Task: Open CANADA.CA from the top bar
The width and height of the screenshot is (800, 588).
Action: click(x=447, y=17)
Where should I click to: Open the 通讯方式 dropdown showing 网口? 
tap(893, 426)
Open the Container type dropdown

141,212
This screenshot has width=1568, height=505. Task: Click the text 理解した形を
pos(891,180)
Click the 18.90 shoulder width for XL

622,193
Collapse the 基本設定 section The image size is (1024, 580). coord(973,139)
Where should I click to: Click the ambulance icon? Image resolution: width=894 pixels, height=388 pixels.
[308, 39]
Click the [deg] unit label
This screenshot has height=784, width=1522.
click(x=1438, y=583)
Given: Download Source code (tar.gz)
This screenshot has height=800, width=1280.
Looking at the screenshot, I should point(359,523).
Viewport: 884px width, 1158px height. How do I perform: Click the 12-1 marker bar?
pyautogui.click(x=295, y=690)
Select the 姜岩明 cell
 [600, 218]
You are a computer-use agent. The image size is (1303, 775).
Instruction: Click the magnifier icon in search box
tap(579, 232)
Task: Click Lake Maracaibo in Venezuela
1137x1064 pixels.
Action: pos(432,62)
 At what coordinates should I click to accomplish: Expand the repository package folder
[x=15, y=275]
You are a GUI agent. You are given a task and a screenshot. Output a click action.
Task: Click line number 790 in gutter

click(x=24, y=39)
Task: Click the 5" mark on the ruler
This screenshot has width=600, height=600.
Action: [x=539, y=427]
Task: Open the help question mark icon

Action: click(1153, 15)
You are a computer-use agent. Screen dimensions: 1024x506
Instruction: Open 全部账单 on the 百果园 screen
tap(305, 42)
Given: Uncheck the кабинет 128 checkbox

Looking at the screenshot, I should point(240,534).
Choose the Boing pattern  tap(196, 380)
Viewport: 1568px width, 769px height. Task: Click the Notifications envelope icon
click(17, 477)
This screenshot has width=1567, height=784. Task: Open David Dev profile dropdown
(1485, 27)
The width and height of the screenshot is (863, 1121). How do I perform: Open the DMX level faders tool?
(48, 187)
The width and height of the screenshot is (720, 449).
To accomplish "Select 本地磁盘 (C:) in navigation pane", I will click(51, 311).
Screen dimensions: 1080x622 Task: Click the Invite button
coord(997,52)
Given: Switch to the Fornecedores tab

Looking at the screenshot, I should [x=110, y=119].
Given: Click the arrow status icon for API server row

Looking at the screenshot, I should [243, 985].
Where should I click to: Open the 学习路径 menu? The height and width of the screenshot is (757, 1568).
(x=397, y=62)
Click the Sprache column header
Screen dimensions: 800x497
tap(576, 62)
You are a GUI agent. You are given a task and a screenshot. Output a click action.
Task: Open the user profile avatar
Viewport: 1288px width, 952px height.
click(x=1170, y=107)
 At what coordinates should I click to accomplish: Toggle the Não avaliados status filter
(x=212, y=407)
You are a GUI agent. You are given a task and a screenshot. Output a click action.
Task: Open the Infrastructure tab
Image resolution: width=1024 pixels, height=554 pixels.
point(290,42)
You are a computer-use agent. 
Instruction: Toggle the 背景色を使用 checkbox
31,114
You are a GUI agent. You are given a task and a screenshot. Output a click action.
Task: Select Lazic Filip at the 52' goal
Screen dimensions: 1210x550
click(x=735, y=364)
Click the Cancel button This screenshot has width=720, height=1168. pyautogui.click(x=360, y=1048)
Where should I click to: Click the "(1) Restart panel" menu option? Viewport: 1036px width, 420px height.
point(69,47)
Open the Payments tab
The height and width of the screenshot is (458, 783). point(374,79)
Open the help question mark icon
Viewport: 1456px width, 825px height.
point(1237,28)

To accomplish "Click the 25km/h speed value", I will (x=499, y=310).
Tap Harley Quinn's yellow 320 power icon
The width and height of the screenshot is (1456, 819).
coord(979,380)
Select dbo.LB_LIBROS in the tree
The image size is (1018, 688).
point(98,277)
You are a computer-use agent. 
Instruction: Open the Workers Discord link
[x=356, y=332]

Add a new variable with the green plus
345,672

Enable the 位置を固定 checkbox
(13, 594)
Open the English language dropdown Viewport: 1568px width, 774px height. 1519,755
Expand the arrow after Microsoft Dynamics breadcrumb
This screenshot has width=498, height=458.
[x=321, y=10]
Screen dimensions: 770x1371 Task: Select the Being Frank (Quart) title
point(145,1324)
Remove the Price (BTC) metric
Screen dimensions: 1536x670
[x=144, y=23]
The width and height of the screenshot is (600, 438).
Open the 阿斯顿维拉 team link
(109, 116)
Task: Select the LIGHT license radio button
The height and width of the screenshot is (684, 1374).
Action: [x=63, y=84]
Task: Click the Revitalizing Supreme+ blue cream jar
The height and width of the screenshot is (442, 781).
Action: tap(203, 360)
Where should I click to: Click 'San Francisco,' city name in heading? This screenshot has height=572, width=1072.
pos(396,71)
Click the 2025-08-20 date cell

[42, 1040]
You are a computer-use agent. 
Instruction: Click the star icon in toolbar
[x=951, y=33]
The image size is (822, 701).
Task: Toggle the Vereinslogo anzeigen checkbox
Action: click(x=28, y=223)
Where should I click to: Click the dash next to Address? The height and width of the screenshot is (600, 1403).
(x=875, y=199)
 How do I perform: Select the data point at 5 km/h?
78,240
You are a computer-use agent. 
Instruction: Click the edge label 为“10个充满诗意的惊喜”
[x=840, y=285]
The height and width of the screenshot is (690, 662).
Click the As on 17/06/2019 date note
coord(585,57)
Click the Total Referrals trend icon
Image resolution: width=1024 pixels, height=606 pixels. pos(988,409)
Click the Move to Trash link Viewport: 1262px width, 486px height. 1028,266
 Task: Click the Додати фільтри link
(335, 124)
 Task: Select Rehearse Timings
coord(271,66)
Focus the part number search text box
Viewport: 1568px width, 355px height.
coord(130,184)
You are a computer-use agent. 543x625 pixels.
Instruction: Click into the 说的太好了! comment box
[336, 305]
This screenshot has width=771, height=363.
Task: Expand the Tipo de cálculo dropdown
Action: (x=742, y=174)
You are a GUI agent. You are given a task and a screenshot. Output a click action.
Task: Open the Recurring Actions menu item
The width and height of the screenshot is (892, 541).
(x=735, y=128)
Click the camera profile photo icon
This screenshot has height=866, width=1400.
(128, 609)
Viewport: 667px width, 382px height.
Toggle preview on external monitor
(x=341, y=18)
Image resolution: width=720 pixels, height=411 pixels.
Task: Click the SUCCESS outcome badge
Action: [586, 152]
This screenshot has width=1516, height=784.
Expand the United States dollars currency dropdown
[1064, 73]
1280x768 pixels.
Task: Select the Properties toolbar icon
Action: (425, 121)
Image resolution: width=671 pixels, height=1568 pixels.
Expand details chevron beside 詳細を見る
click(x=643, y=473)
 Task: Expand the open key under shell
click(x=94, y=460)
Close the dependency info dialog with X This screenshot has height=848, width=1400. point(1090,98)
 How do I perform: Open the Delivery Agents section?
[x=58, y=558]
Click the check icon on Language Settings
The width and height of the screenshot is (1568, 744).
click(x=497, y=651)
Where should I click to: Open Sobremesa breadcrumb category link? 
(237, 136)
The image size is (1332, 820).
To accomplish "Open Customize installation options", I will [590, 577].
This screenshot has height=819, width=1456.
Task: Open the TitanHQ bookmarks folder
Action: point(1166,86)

-----

* **TASK STATEMENT**: Every entry in the listing should be retyped exactly.

* **OUTPUT FOR THIS EXERCISE**:
Task: Open CANADA.CA from the top bar
The width and height of the screenshot is (800, 588).
Action: click(x=447, y=17)
Where should I click to: Open the 通讯方式 dropdown showing 网口? 
tap(893, 426)
Open the Container type dropdown

141,212
This screenshot has width=1568, height=505. Task: Click the text 理解した形を
pos(891,180)
Click the 18.90 shoulder width for XL

622,193
Collapse the 基本設定 section The image size is (1024, 580). coord(973,139)
Where should I click to: Click the ambulance icon? Image resolution: width=894 pixels, height=388 pixels.
[308, 39]
Click the [deg] unit label
This screenshot has height=784, width=1522.
click(x=1438, y=583)
Given: Download Source code (tar.gz)
This screenshot has height=800, width=1280.
Looking at the screenshot, I should point(359,523).
Viewport: 884px width, 1158px height. How do I perform: Click the 12-1 marker bar?
pyautogui.click(x=295, y=690)
Select the 姜岩明 cell
 [600, 218]
You are a computer-use agent. The image size is (1303, 775).
Instruction: Click the magnifier icon in search box
tap(579, 232)
Task: Click Lake Maracaibo in Venezuela
1137x1064 pixels.
Action: pos(432,62)
 At what coordinates should I click to accomplish: Expand the repository package folder
[x=15, y=275]
You are a GUI agent. You are given a task and a screenshot. Output a click action.
Task: Click line number 790 in gutter

click(x=24, y=39)
Task: Click the 5" mark on the ruler
This screenshot has width=600, height=600.
Action: [x=539, y=427]
Task: Open the help question mark icon

Action: click(1153, 15)
You are a computer-use agent. Screen dimensions: 1024x506
Instruction: Open 全部账单 on the 百果园 screen
tap(305, 42)
Given: Uncheck the кабинет 128 checkbox

Looking at the screenshot, I should point(240,534).
Choose the Boing pattern  tap(196, 380)
Viewport: 1568px width, 769px height. Task: Click the Notifications envelope icon
click(17, 477)
This screenshot has width=1567, height=784. Task: Open David Dev profile dropdown
(1485, 27)
The width and height of the screenshot is (863, 1121). How do I perform: Open the DMX level faders tool?
(48, 187)
The width and height of the screenshot is (720, 449).
To accomplish "Select 本地磁盘 (C:) in navigation pane", I will click(51, 311).
Screen dimensions: 1080x622 Task: Click the Invite button
coord(997,52)
Given: Switch to the Fornecedores tab

Looking at the screenshot, I should [x=110, y=119].
Given: Click the arrow status icon for API server row

Looking at the screenshot, I should [243, 985].
Where should I click to: Open the 学习路径 menu? The height and width of the screenshot is (757, 1568).
(x=397, y=62)
Click the Sprache column header
Screen dimensions: 800x497
tap(576, 62)
You are a GUI agent. You are given a task and a screenshot. Output a click action.
Task: Open the user profile avatar
Viewport: 1288px width, 952px height.
click(x=1170, y=107)
 At what coordinates should I click to accomplish: Toggle the Não avaliados status filter
(x=212, y=407)
You are a GUI agent. You are given a task and a screenshot. Output a click action.
Task: Open the Infrastructure tab
Image resolution: width=1024 pixels, height=554 pixels.
point(290,42)
You are a computer-use agent. 
Instruction: Toggle the 背景色を使用 checkbox
31,114
You are a GUI agent. You are given a task and a screenshot. Output a click action.
Task: Select Lazic Filip at the 52' goal
Screen dimensions: 1210x550
click(x=735, y=364)
Click the Cancel button This screenshot has width=720, height=1168. pyautogui.click(x=360, y=1048)
Where should I click to: Click the "(1) Restart panel" menu option? Viewport: 1036px width, 420px height.
point(69,47)
Open the Payments tab
The height and width of the screenshot is (458, 783). point(374,79)
Open the help question mark icon
Viewport: 1456px width, 825px height.
point(1237,28)

To accomplish "Click the 25km/h speed value", I will (x=499, y=310).
Tap Harley Quinn's yellow 320 power icon
The width and height of the screenshot is (1456, 819).
coord(979,380)
Select dbo.LB_LIBROS in the tree
The image size is (1018, 688).
point(98,277)
You are a computer-use agent. 
Instruction: Open the Workers Discord link
[x=356, y=332]

Add a new variable with the green plus
345,672

Enable the 位置を固定 checkbox
(13, 594)
Open the English language dropdown Viewport: 1568px width, 774px height. 1519,755
Expand the arrow after Microsoft Dynamics breadcrumb
This screenshot has width=498, height=458.
[x=321, y=10]
Screen dimensions: 770x1371 Task: Select the Being Frank (Quart) title
point(145,1324)
Remove the Price (BTC) metric
Screen dimensions: 1536x670
[x=144, y=23]
The width and height of the screenshot is (600, 438).
Open the 阿斯顿维拉 team link
(109, 116)
Task: Select the LIGHT license radio button
The height and width of the screenshot is (684, 1374).
Action: [x=63, y=84]
Task: Click the Revitalizing Supreme+ blue cream jar
The height and width of the screenshot is (442, 781).
Action: tap(203, 360)
Where should I click to: Click 'San Francisco,' city name in heading? This screenshot has height=572, width=1072.
pos(396,71)
Click the 2025-08-20 date cell

[42, 1040]
You are a computer-use agent. 
Instruction: Click the star icon in toolbar
[x=951, y=33]
The image size is (822, 701).
Task: Toggle the Vereinslogo anzeigen checkbox
Action: click(x=28, y=223)
Where should I click to: Click the dash next to Address? The height and width of the screenshot is (600, 1403).
(x=875, y=199)
 How do I perform: Select the data point at 5 km/h?
78,240
You are a computer-use agent. 
Instruction: Click the edge label 为“10个充满诗意的惊喜”
[x=840, y=285]
The height and width of the screenshot is (690, 662).
Click the As on 17/06/2019 date note
coord(585,57)
Click the Total Referrals trend icon
Image resolution: width=1024 pixels, height=606 pixels. pos(988,409)
Click the Move to Trash link Viewport: 1262px width, 486px height. 1028,266
 Task: Click the Додати фільтри link
(335, 124)
 Task: Select Rehearse Timings
coord(271,66)
Focus the part number search text box
Viewport: 1568px width, 355px height.
coord(130,184)
You are a computer-use agent. 543x625 pixels.
Instruction: Click into the 说的太好了! comment box
[336, 305]
This screenshot has width=771, height=363.
Task: Expand the Tipo de cálculo dropdown
Action: (x=742, y=174)
You are a GUI agent. You are given a task and a screenshot. Output a click action.
Task: Open the Recurring Actions menu item
The width and height of the screenshot is (892, 541).
(x=735, y=128)
Click the camera profile photo icon
This screenshot has height=866, width=1400.
(128, 609)
Viewport: 667px width, 382px height.
Toggle preview on external monitor
(x=341, y=18)
Image resolution: width=720 pixels, height=411 pixels.
Task: Click the SUCCESS outcome badge
Action: [586, 152]
This screenshot has width=1516, height=784.
Expand the United States dollars currency dropdown
[1064, 73]
1280x768 pixels.
Task: Select the Properties toolbar icon
Action: (425, 121)
Image resolution: width=671 pixels, height=1568 pixels.
Expand details chevron beside 詳細を見る
click(x=643, y=473)
 Task: Expand the open key under shell
click(x=94, y=460)
Close the dependency info dialog with X This screenshot has height=848, width=1400. point(1090,98)
 How do I perform: Open the Delivery Agents section?
[x=58, y=558]
Click the check icon on Language Settings
The width and height of the screenshot is (1568, 744).
click(x=497, y=651)
Where should I click to: Open Sobremesa breadcrumb category link? 
(237, 136)
The image size is (1332, 820).
To accomplish "Open Customize installation options", I will [590, 577].
This screenshot has height=819, width=1456.
Task: Open the TitanHQ bookmarks folder
Action: point(1166,86)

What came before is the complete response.